** Begin Records for processing **

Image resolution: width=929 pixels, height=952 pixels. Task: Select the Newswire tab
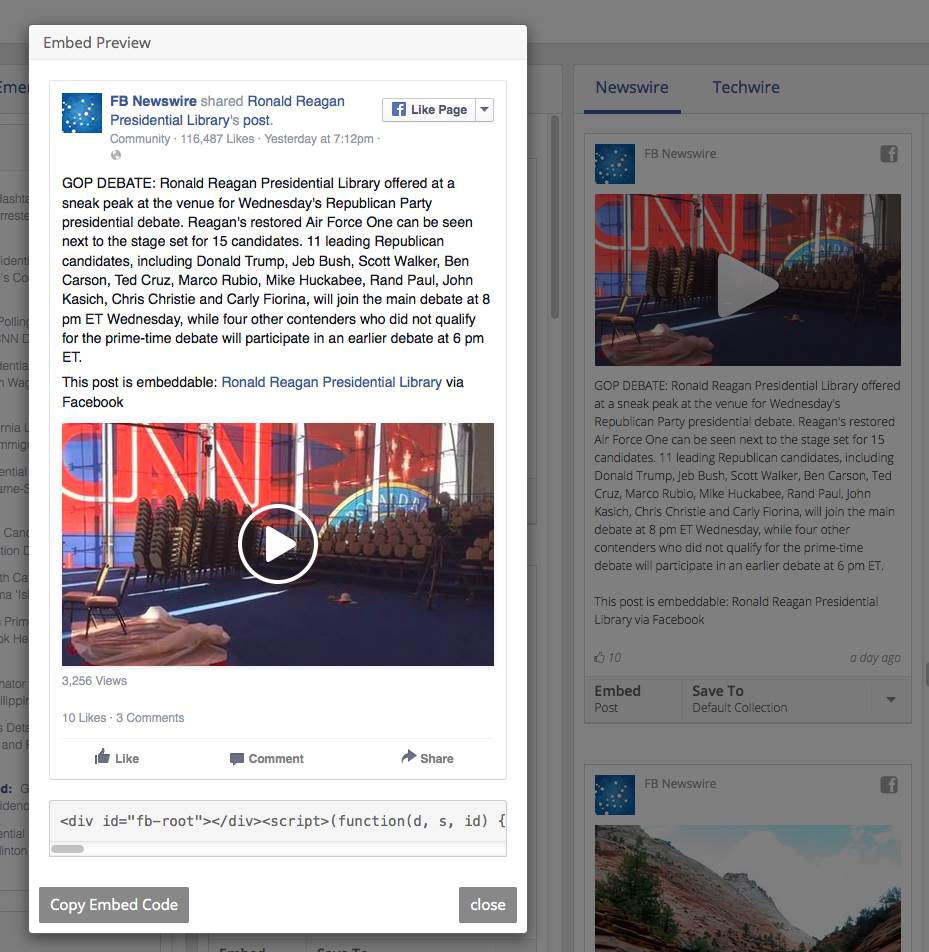point(632,87)
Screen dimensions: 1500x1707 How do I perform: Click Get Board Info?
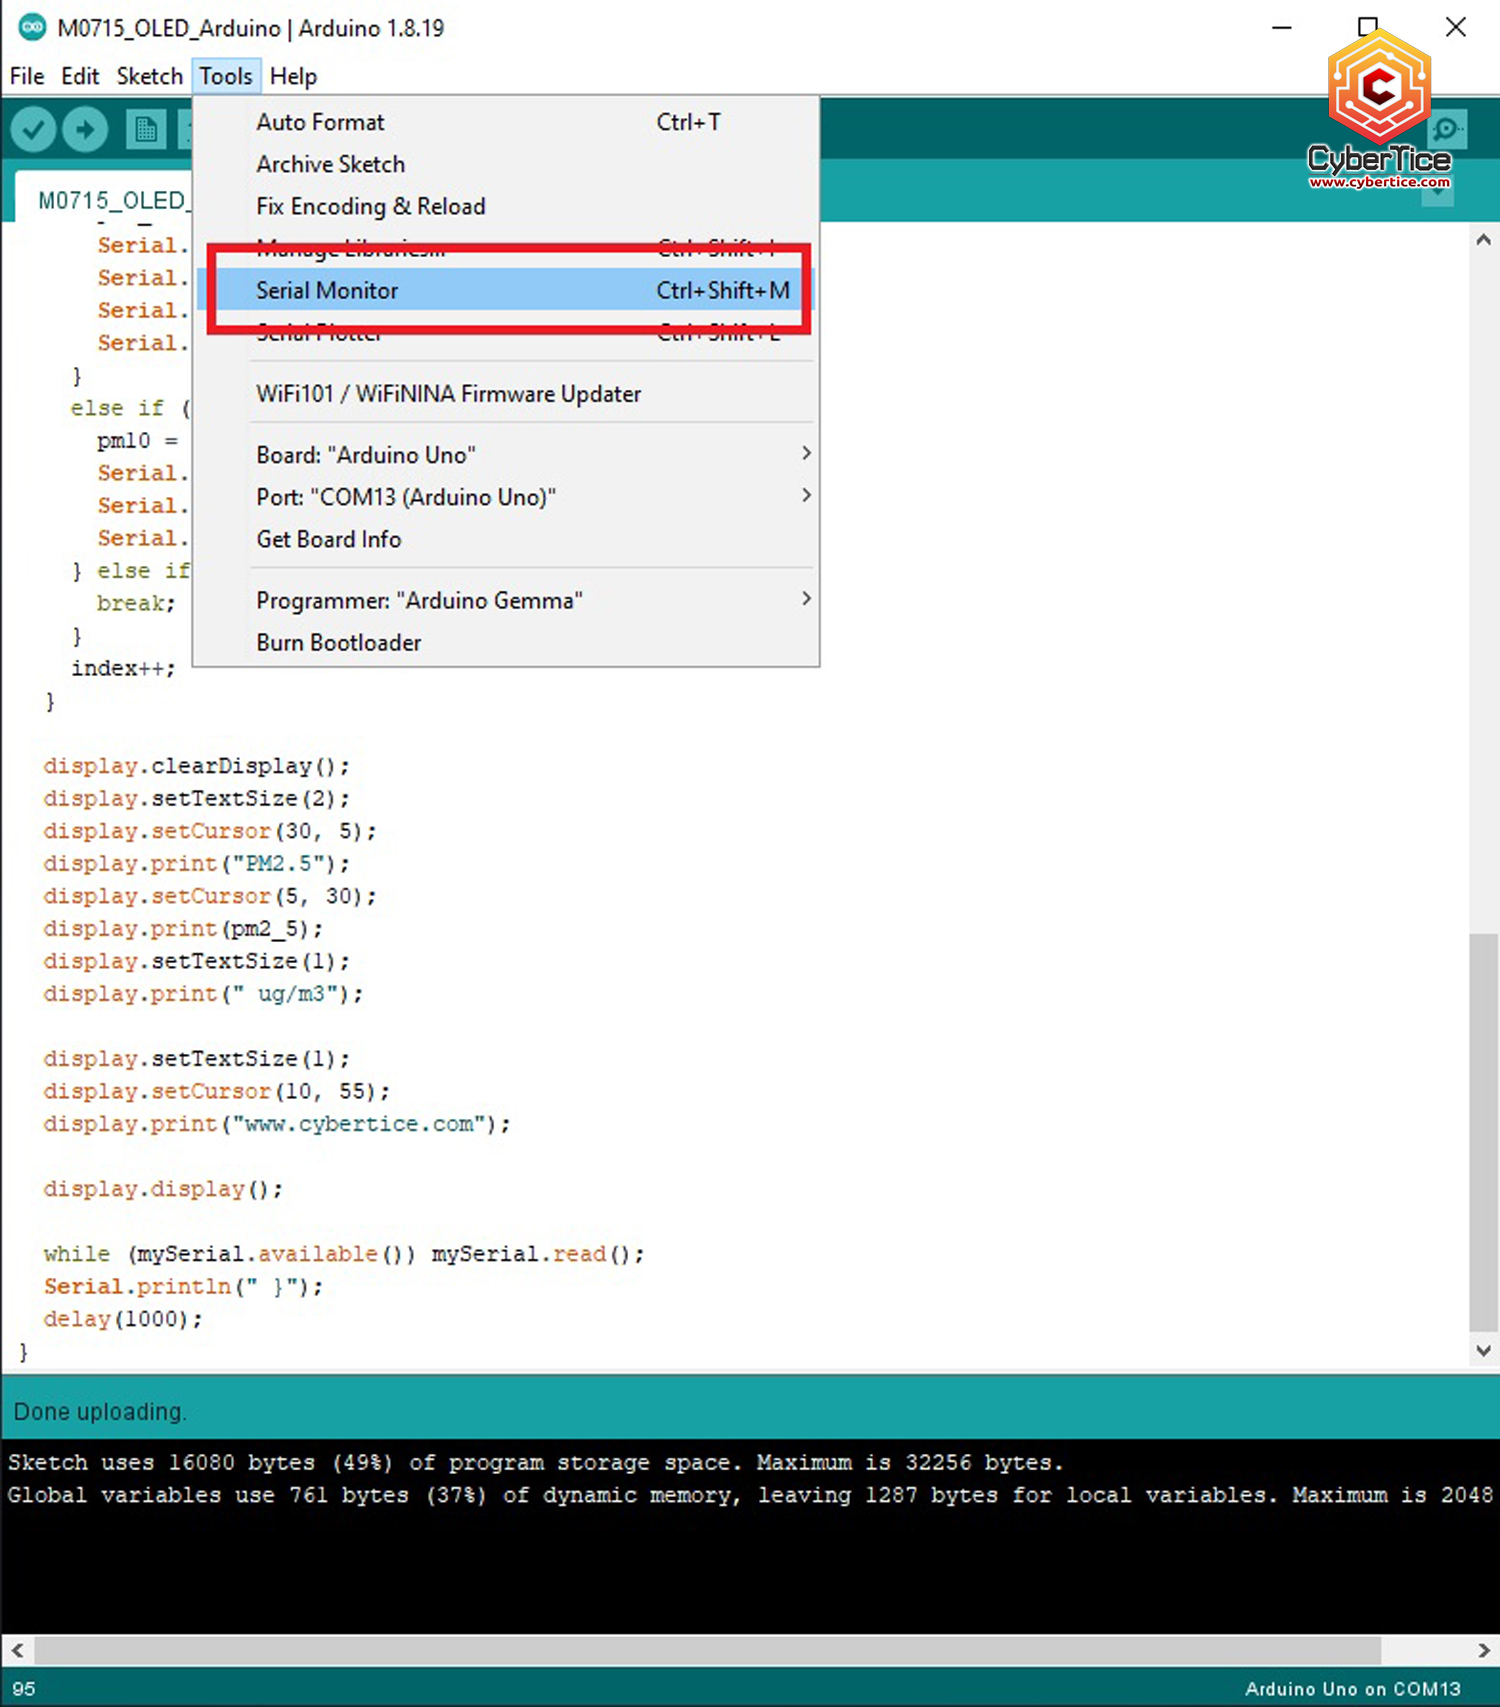[x=328, y=539]
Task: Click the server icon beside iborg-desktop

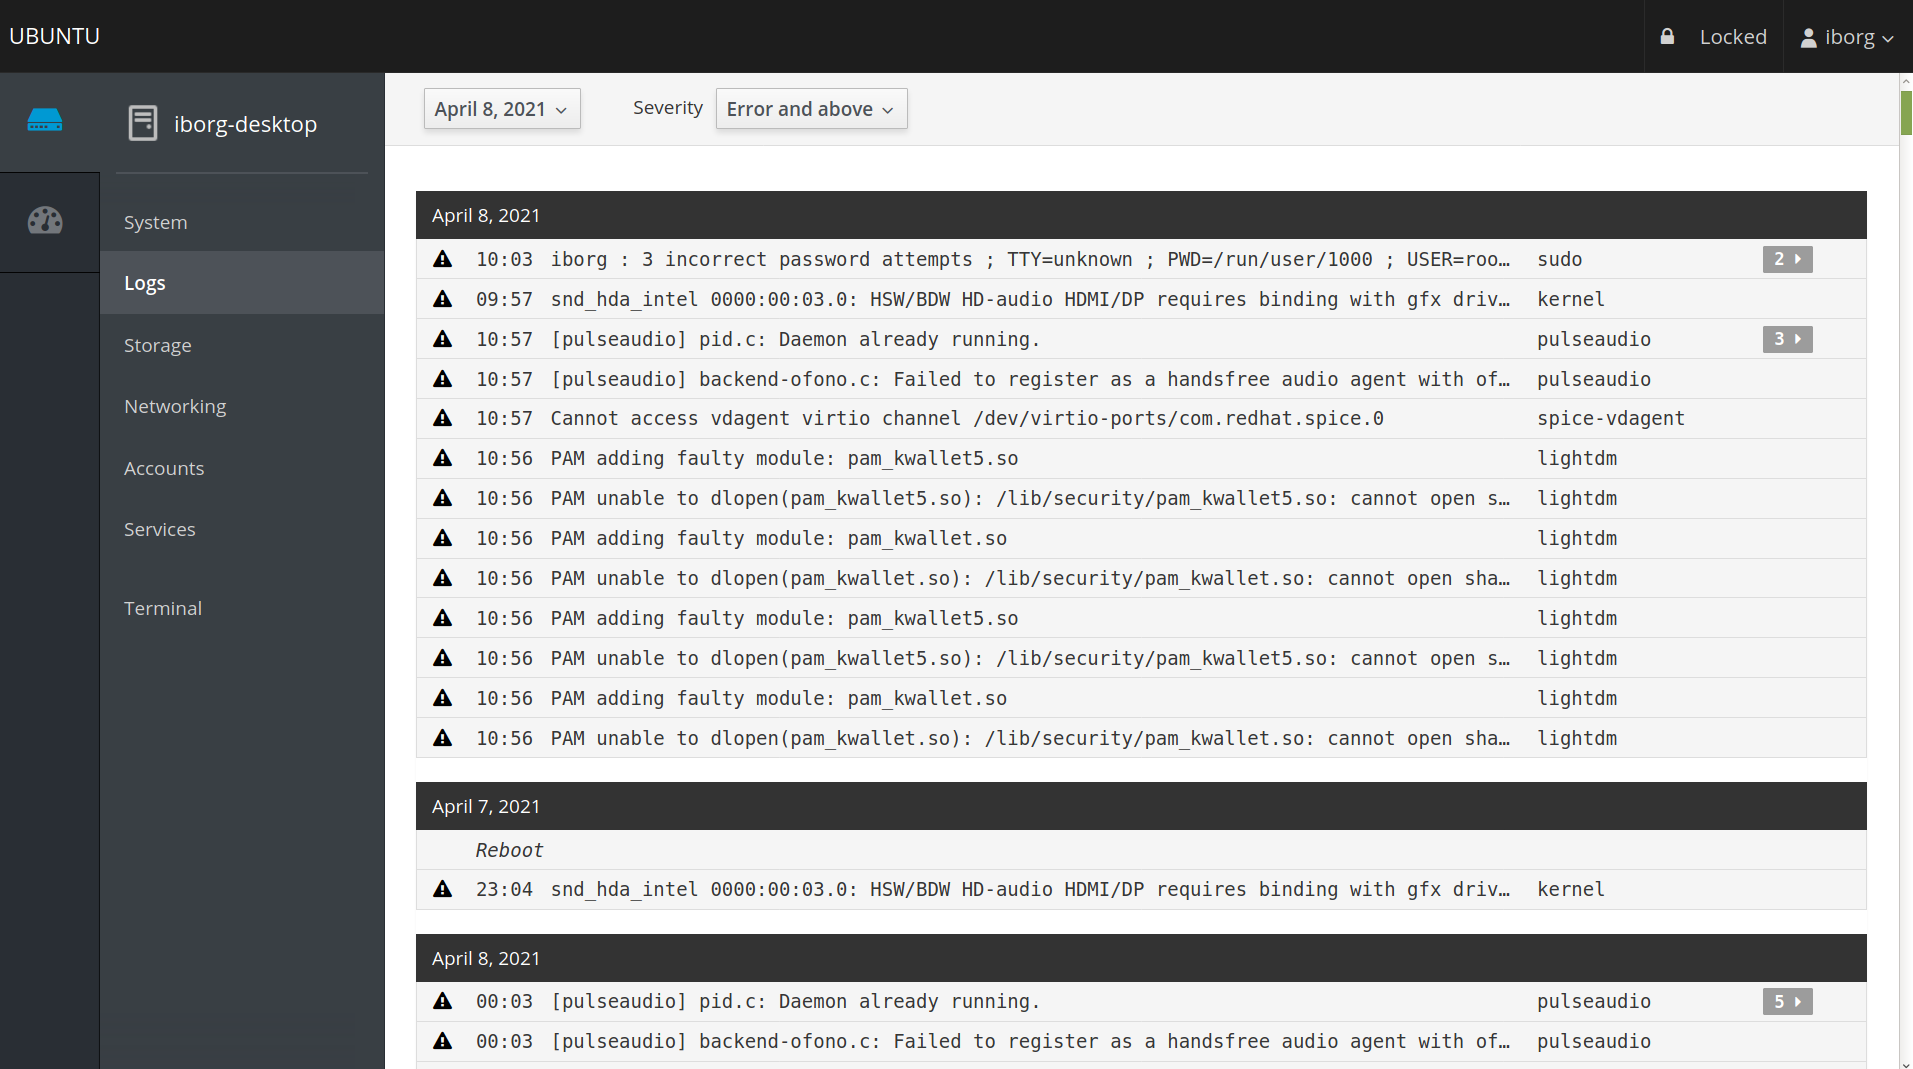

** End Records for processing **

### Short task
Reproduce the text of every record above word for word, and leave the pictures out.

### Result of this exercise
Image resolution: width=929 pixels, height=952 pixels. Task: Select the Newswire tab
point(632,87)
Screen dimensions: 1500x1707 How do I perform: Click Get Board Info?
[x=328, y=539]
Task: Click the server icon beside iborg-desktop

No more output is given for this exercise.